With the arrival of the Big Data wave, the open availability of data with higher spatial, temporal, and thematic resolution enables us to better address complex scientific and social questions. Meanwhile, understanding, sharing, and reusing these data becomes more challenging given their high dimensionality and inter-connectedness. Spatio-temporal data mining (STDM) is the extraction of unknown and implicit knowledge, structures, relationships, or patterns from large amount of space-time data [1]. It emerged out of a need to create effective and efficient techniques in order to turn massive data into meaningful information and knowledge and is a key tool in analysing Big Data with spatiotemporal extent. This special issue includes three articles on understanding patterns and relationships of natural phenomena in three different applications.

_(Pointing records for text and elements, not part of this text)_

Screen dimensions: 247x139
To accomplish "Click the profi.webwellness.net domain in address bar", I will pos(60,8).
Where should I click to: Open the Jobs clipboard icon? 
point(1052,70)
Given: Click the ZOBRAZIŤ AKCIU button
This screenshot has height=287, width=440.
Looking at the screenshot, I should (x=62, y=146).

In “Multi-scale Decomposition of Point Process Data”, the patterns of earthquakes in a reservoir area are analysed as a mixture of a finite number of homogeneous point processes. The decomposition is proposed to automatically identify arbitrarily-shaped clusters in point data in three steps. Firstly, an objective function of the kth nearest distance is constructed, where a point data set is modelled as a mixture of probability density functions (pdf) of different homogeneous processes. Secondly, the mixture pdfs are separated into distinct pdfs, as a binary tree in which each leaf represents a homogeneous process. Thirdly, distinct clusters are generated from each homogeneous point process according to the density connectivity of the points. The case study clearly shows the spatial point patterns of earthquakes in a reservoir area. The spatiotemporal relationship between the main earthquake and the clustered earthquake (namely, foreshocks and aftershocks) was also revealed.

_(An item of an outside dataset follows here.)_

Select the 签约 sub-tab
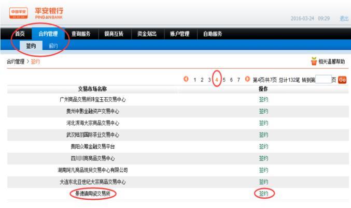Screen dimensions: 351x208 (31, 46)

In “Cluster recognition in spatial-temporal sequences: the case of forest fires”, forest fire sequences are modelled as a stochastic point process. The space-time scan statistics permutation model (STSSP) is applied to identify the hotspots in forest fire sequences. STSSP uses a scanning window, moving across space and time, to detect abnormal events in specific areas over a certain period of time. The method is tested by the case study of forest fires registered in Canton Ticino (Switzerland) from 1969 to 2008. Results revealed that forest fire events in Ticino are mainly clustered in the southern region where most of the population is settled. It also uncovered local hot spots arising from extemporaneous arson activities.

Assessing the changing flowering date of the common Lilac in North America: a random coefficient model approach” investigates changes in the onset of the North American spring by using the first bloom dates of lilacs from 1956 to 2003. The data were collected through Volunteered Geographical Information (VGI) and by expert researchers. It is argued that care must be taken when analysing data of this kind, with particular focus on the issues of lack of experimental design, and Simpson’s paradox. It makes use of random coefficient modelling and bootstrapping approaches to overcome this issue, and a gradual advance in the onset of spring is suggested by the results of the analysis. A key lesson learned is that the appropriateness of the model calibration technique used given the process of data collection needs careful consideration.